Home Gündem TÜSEDAD: Şap hastalığı Türkiye’de bitmeyen bir salgın haline geldi
TÜSEDAD: Şap hastalığı Türkiye’de bitmeyen bir salgın haline geldi

Derneğin toplumsal medya hesabından yapılan açıklamada, Türkiye’nin coğrafik pozisyonu ve komşu ülkelerdeki yetersiz denetim tedbirleri nedeniyle şap hastalığı açısından daima yüksek risk altında olduğu belirtildi.

Türkiye’ye 2023 yılında SAT-2, bu yıl ise SAT-1 serotiplerinin girdiğine dikkat çekilen açıklamada, bu durumun serotip çeşitliliğini ve virüsün antijenik değişim suratını artırdığı tabir edildi.

Mevcut aşılama ve biyogüvenlik tedbirlerinin, alandaki virüs çeşitliliğine karşı tek başına kâfi olmadığı aktarılan açıklamada, aşı uyumsuzluğu riskinin her geçen yıl arttığı belirtildi. Bilhassa Kurban Bayramı üzere devirlerde yaşanan hayvan hareketliliği nedeniyle, hastalığın mevsimsel salgın döngüsüne girdiği söz edilen açıklamada, hastalığın sırf kısa vadeli randıman kaybı değil, uzun vadeli fertilite, sürü yenileme, işgücü ve finansman üzere alanlarda da önemli dolaylı ziyanlara yol açtığı, 100 sağmal inek kapasiteli bir işletmede hastalık nedeniyle yaşanabilecek varsayımı kaybın 49 bin 800 dolara kadar çıkabildiği kaydedildi.

Açıklamada, hudut aşan hayvan hareketlerinin gereğince denetim edilememesinin, hastalığın farklı bölgeler ortasında süratle yayılmasına neden olduğu, serolojik izleme kapasitesinin zayıflığı ve süratli test altyapısındaki eksikliklerin ise alandaki gerçek duruma dair vaktinde ve yanlışsız bilgi edinilmesini engellediği bildirildi.

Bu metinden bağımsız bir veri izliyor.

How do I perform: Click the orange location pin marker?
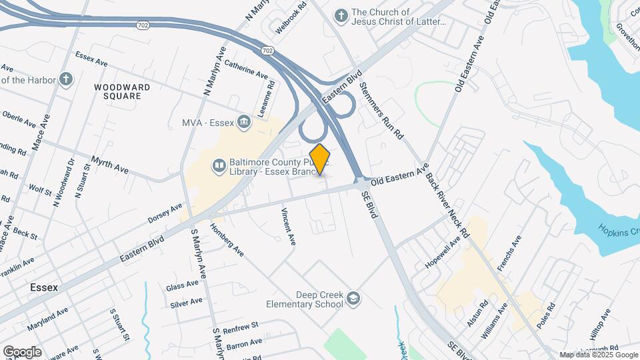[320, 159]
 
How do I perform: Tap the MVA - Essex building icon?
[244, 122]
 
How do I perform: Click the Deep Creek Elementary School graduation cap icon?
[353, 299]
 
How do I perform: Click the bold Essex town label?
[44, 288]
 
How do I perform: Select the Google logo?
[22, 351]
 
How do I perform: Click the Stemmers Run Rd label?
[381, 111]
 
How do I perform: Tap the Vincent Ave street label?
[287, 227]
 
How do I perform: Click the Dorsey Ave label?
[165, 213]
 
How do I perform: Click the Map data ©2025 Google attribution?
[598, 355]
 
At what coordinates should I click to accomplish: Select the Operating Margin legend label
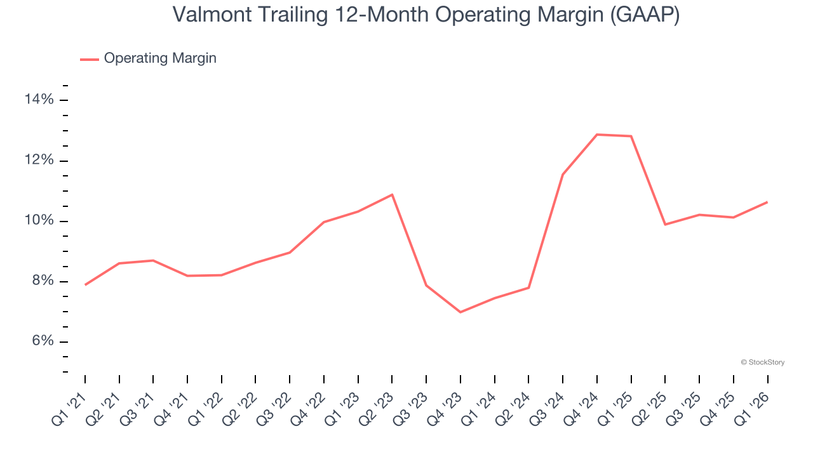160,58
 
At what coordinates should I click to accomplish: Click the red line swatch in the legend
90,59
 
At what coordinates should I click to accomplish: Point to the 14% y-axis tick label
39,100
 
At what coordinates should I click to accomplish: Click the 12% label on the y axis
39,161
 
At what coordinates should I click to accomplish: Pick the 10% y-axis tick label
39,221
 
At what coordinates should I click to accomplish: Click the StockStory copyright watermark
762,362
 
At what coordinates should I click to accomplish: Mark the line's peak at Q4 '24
597,135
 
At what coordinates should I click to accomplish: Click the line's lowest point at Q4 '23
460,312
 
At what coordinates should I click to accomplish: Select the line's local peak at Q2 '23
393,194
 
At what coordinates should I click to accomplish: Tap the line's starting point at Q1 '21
85,285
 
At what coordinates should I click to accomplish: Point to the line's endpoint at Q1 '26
767,202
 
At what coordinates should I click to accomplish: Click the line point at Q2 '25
665,225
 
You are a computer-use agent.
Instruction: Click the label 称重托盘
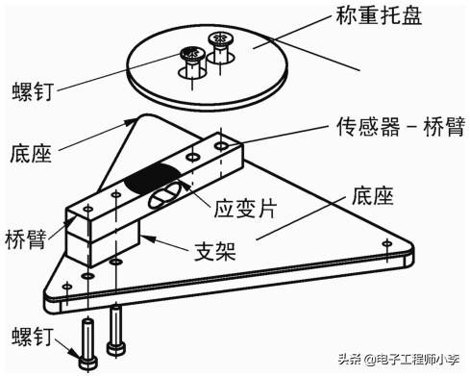379,15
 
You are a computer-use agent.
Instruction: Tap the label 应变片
245,209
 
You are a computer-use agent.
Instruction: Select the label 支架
215,251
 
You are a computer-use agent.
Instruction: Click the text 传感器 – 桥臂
401,127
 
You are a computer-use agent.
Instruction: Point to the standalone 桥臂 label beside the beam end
26,239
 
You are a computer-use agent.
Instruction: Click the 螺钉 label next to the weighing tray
33,91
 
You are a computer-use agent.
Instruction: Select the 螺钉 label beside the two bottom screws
33,337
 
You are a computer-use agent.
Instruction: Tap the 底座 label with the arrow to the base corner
31,153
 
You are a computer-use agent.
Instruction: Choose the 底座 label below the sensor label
373,195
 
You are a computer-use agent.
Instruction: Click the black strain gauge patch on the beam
151,178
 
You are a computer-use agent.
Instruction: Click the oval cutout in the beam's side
163,194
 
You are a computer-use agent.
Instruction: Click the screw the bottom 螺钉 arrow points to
87,343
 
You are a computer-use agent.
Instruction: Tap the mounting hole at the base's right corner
387,243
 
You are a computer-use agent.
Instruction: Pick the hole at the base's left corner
66,286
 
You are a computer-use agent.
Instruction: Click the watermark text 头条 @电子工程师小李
400,360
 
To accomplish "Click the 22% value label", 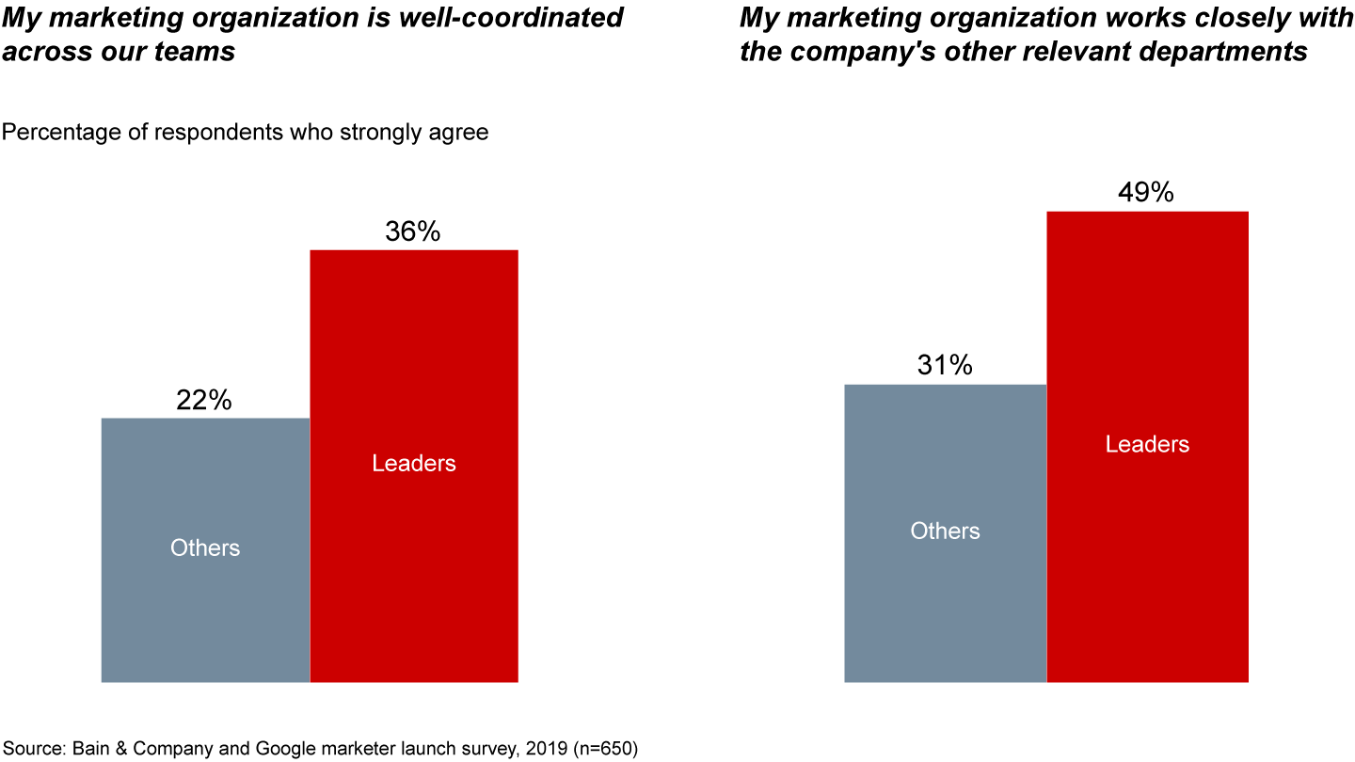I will click(x=203, y=401).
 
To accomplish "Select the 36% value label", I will click(x=412, y=232).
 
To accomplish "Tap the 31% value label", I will click(x=945, y=366).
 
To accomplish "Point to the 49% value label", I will click(x=1146, y=193).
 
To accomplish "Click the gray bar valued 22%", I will click(x=205, y=602).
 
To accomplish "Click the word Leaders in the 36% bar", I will click(x=414, y=463).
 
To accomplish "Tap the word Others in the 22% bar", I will click(x=205, y=548).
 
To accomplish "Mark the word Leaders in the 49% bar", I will click(x=1147, y=444).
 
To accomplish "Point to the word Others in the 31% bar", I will click(x=945, y=531).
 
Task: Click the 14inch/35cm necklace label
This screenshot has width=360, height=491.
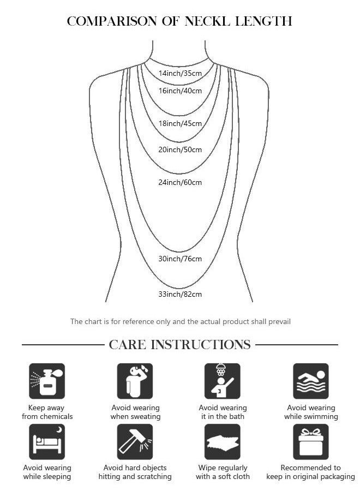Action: (180, 73)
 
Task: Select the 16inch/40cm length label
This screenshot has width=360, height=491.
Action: (180, 91)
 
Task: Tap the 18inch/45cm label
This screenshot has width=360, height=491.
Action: (180, 123)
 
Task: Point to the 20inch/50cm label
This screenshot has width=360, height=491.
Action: (180, 149)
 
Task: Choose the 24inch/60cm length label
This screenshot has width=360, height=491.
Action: (180, 182)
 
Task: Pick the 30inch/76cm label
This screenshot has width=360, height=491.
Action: (180, 259)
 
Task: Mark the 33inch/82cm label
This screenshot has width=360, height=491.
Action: (180, 294)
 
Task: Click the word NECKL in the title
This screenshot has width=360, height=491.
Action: (207, 21)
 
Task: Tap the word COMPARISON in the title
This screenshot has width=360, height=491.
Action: (112, 21)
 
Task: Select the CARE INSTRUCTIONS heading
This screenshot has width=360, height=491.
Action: (179, 344)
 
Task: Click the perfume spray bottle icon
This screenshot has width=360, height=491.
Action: (47, 381)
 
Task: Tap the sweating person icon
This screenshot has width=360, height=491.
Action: (135, 381)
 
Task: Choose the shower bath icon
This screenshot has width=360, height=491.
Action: (222, 381)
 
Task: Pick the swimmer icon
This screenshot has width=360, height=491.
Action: (311, 381)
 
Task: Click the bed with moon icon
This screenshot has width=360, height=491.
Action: (47, 442)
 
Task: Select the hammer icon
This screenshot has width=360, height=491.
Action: (135, 442)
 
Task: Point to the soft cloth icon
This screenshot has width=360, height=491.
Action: (222, 442)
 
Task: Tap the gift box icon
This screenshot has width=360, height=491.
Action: (311, 442)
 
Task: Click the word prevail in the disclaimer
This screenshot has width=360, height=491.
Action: (280, 321)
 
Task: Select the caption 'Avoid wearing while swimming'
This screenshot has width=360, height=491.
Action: (311, 412)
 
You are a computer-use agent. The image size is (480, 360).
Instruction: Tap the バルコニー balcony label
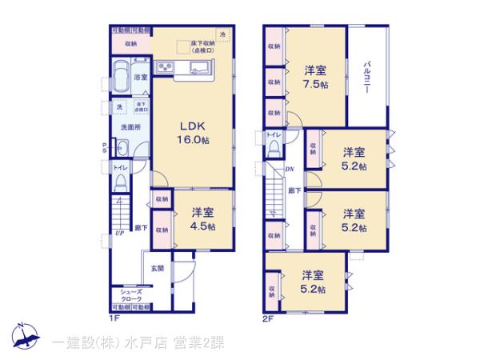pyautogui.click(x=366, y=78)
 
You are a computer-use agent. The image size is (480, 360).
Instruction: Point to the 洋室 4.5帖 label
pyautogui.click(x=202, y=218)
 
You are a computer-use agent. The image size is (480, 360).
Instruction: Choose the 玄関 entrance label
pyautogui.click(x=158, y=269)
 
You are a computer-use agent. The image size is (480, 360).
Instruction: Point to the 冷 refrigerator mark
pyautogui.click(x=223, y=34)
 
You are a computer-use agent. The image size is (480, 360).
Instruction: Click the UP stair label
pyautogui.click(x=118, y=233)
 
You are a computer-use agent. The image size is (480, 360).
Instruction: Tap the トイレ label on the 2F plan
pyautogui.click(x=273, y=134)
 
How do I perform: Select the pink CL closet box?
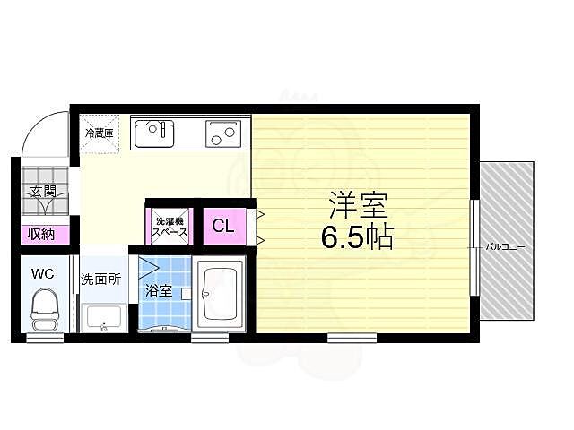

Sahada biyogüvenlik tedbirlerinin standart biçimde uygulanmamasının, hastalığın çiftlikten çiftliğe taşınmasına yer hazırladığı vurgulanan açıklamada, birtakım üreticilerin aşının tesirini artırmak için gerekli olan tekrar dozlarını yaptırmaktan kaçınmalarının ise bağışıklık seviyesini düşürerek salgının denetim altına alınmasını daha da zorlaştırdığına dikkat çekildi.

Açıklamada, şap hastalığıyla çabada reaktif sistemlerin yetersiz kaldığı belirtilerek, önleyici ve risk bazlı bir modele geçilmesi gerektiği vurgulandı. Açıklamada, bu kapsamda komşu ülkelerle koordineli, serotip uyumlu aşılama kampanyaları yapılması, dijital hayvan kimliklendirme ve hadise takibi sistemlerine geçilmesi, sistemli serotip eşleşme ve moleküler sürveyans çalışmaları yürütülmesi, SAT-3 serotipine karşı antijen stoğu ve acil aşılama planları yapılması, biyogüvenlik standartlarının yasal mecburilik haline getirilmesi ve salgın sonrası üreticilere yem, veteriner hizmeti ve finansman takviyesi sağlayacak ekonomik rehabilitasyon paketleri sağlanması önerildi.

Türkiye’nin “şap hastalığı açısından yüksek riskli ülke” statüsünden çıkabilmesi için bütüncül uğraş stratejisinin kural olduğu söz edilen açıklamada, reaktif değil önleyici yaklaşım, sınır-ötesi işbirliği, dijital takip sistemleri ve üretici takviyeleri üzere çok boyutlu uygulamaların eş vakitli olarak devreye alınmasıyla Türkiye’nin şap hastalığıyla gayrette kalıcı muvaffakiyet elde edebileceği tabir edildi.